The duration problem is worst for this molecule. LSD’s acute effects last roughly eight to twelve hours, longer than psilocybin’s six to eight and far longer than DMT’s minutes. The desk has repeatedly identified the supervised-session length as the core economic obstacle to psychedelic therapy, and the reason developers engineer shorter-acting molecules. An orally disintegrating tablet speeds onset but does nothing to shorten the trip. So Definium is furthest ahead carrying the molecule with the worst session-logistics profile, a bet that efficacy and single-dose durability will outweigh the cost of a daylong supervised administration. That tension is unresolved, and it is the second question that will decide whether the program becomes a usable medicine.

LSD is also a Schedule I substance. Approval would require rescheduling, a risk-management program, and the supervised-administration infrastructure, and it lands squarely in the federal-state and governance complexity the desk has covered. Approval is necessary but not sufficient for real-world access.

The frame

The headline is that LSD, not psilocybin and not MDMA, is now the most advanced classic psychedelic in psychiatric development, with positive pivotal Phase 3 data in depression, a multi-indication program, Breakthrough status in anxiety, and a trial design built to meet the unblinding critique head-on. The market treated it as a landmark, and on the metric of registrational progress it is one. But the two questions that determine whether it becomes a medicine are unchanged by a positive topline: whether the blinding design persuades the FDA that the effect is real rather than expectancy, and whether a daylong LSD session can be delivered at a scale and cost a health system will pay for. The readout answered neither. It simply made them the only questions left that matter.

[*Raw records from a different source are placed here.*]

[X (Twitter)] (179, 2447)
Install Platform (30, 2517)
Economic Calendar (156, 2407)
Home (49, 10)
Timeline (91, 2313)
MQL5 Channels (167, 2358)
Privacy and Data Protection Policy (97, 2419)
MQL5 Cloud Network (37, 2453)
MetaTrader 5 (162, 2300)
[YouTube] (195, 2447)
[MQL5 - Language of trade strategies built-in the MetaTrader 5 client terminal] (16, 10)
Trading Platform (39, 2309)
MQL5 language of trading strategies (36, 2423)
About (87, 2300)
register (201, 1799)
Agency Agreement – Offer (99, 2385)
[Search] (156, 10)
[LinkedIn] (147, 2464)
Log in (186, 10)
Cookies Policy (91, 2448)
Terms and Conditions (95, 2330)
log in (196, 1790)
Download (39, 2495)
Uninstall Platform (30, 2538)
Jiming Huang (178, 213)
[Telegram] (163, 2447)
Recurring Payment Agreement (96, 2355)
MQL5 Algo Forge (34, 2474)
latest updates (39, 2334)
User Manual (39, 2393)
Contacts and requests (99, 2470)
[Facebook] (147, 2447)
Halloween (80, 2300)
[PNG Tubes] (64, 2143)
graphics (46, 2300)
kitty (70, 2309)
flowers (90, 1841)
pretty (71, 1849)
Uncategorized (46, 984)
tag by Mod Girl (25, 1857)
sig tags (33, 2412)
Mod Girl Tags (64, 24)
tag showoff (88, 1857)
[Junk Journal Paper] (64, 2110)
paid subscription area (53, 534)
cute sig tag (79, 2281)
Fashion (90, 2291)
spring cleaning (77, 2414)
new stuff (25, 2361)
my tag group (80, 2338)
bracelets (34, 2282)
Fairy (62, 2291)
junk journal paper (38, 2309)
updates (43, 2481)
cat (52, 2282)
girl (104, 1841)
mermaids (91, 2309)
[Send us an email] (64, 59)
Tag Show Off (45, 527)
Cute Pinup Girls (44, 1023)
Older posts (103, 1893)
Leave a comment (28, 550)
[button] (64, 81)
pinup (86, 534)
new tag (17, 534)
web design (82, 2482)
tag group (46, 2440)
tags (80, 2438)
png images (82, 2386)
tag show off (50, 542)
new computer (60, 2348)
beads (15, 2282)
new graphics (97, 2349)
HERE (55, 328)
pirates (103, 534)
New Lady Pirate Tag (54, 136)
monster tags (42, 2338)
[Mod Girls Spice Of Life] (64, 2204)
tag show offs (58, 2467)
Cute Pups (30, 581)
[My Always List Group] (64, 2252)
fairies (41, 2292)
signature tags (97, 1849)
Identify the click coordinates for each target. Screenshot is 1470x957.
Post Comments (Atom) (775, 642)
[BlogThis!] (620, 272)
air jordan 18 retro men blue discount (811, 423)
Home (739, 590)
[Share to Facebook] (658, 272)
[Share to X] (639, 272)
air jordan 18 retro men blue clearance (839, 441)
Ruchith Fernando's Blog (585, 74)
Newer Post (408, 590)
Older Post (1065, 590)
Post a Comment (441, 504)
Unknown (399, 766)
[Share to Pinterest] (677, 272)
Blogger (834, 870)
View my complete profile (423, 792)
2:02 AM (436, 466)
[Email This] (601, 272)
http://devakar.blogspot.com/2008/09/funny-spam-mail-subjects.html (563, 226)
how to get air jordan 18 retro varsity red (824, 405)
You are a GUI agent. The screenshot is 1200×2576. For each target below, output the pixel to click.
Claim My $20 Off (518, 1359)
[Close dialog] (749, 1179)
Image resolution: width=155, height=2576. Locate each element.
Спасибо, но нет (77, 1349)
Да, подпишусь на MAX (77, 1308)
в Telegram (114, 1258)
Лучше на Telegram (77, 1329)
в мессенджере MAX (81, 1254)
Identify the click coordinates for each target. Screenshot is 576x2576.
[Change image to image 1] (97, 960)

For a sector that spent years with psilocybin and MDMA as its lead candidates, the most advanced program turning out to be LSD, the oldest psychedelic of them all, reformulated and pushed through a rigorous registrational machine by the rebranded MindMed, is the kind of result that resets the map. The next markers are the anxiety readouts later this year and the full Emerge dataset. Until then, the topline is a genuine milestone wearing a very familiar molecule, and the hard questions sit exactly where they were.